RIPEでの提案とは少し内容を変えており、ピアリング数に応じて/24まで割り当てを受けることができるとし、さらに/22までの割り当ては利用率に応じて、リナンバリングを行うことで対応すると提案しています。

効率的な運用という意味で賛成の声が挙がっている一方で、リナンバリングを伴うことを前提とした制度作りには違和感を覚える方もいるといった様子です。

意見が分かれるところかと思いますので注目して議論を追いたいと思います。

 

prop-155: IPv6 PI assignment for associate members(アソシエイトメンバーへのIPv6割り当て)

APNIC52でprop-137として提案されたものが再度議論となっています。本提案はIPv4/IPv6アドレスをどちらも持たないAPNICメンバーカテゴリであるアソシエイトメンバーに対して、IPv6アドレスの割り当て(/48)を認めることで、学術機関や小規模組織でのIPv6実装を支援しようという提案です。

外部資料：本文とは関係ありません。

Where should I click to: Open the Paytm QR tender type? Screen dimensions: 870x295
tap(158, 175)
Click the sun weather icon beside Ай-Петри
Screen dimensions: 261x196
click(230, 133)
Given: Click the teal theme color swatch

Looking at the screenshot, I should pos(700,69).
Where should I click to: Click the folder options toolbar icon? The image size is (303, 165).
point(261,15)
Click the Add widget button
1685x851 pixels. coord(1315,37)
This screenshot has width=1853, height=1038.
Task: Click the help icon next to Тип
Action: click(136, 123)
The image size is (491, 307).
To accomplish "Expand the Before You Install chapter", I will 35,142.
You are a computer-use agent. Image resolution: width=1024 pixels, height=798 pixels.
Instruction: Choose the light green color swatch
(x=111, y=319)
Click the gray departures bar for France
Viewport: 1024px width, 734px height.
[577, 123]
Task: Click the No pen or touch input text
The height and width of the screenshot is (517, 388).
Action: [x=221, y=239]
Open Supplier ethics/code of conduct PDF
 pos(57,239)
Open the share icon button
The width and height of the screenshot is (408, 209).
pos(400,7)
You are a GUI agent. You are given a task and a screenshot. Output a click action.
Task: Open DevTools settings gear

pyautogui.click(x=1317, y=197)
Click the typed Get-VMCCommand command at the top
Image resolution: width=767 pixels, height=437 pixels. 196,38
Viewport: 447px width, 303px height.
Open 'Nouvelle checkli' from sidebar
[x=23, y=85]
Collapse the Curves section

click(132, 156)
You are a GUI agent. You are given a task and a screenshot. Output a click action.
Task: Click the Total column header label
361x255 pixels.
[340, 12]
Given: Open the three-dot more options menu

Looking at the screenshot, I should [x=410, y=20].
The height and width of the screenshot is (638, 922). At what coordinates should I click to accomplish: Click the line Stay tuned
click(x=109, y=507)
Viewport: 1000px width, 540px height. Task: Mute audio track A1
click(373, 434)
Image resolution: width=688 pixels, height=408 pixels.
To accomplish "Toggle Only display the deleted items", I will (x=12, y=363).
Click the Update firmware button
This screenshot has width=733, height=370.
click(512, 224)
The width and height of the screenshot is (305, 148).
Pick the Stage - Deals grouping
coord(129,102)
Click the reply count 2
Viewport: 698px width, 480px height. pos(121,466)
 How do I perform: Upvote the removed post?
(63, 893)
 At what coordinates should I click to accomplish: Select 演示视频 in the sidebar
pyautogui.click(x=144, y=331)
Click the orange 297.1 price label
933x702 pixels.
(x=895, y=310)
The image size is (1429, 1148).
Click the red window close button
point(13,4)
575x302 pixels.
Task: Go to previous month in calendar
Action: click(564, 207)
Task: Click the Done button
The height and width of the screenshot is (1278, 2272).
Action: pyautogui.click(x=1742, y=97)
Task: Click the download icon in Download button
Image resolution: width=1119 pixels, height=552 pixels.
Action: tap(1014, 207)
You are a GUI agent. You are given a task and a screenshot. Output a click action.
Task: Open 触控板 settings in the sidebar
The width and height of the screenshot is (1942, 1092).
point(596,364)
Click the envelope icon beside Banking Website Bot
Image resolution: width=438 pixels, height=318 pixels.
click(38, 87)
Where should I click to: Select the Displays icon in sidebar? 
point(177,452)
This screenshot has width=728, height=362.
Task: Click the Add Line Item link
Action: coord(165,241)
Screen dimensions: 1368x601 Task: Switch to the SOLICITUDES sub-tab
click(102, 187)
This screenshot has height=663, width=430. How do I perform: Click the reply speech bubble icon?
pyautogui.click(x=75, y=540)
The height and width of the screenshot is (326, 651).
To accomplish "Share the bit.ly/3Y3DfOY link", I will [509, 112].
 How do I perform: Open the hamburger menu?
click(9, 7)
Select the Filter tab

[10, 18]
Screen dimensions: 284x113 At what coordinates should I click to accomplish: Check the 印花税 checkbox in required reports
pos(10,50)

アソシエイトメンバーからどれほどのニーズがあるのか、実装の必要性といった部分が本提案の論点になってくるかと思われます。

 


以上5件のポリシー提案をご紹介してまいりました。今回のAPNIC56カンファレンスは日本・京都での開催となりますので皆様もぜひ現地で参加していただき、IPアドレスポリシーがどのように決められているのか、体験していただけたらと思います。また、カンファレンスでの議論結果に関してはJPNICのメールマガジン-JPNIC News & Views-でご報告を予定していますので配信をお待ちください。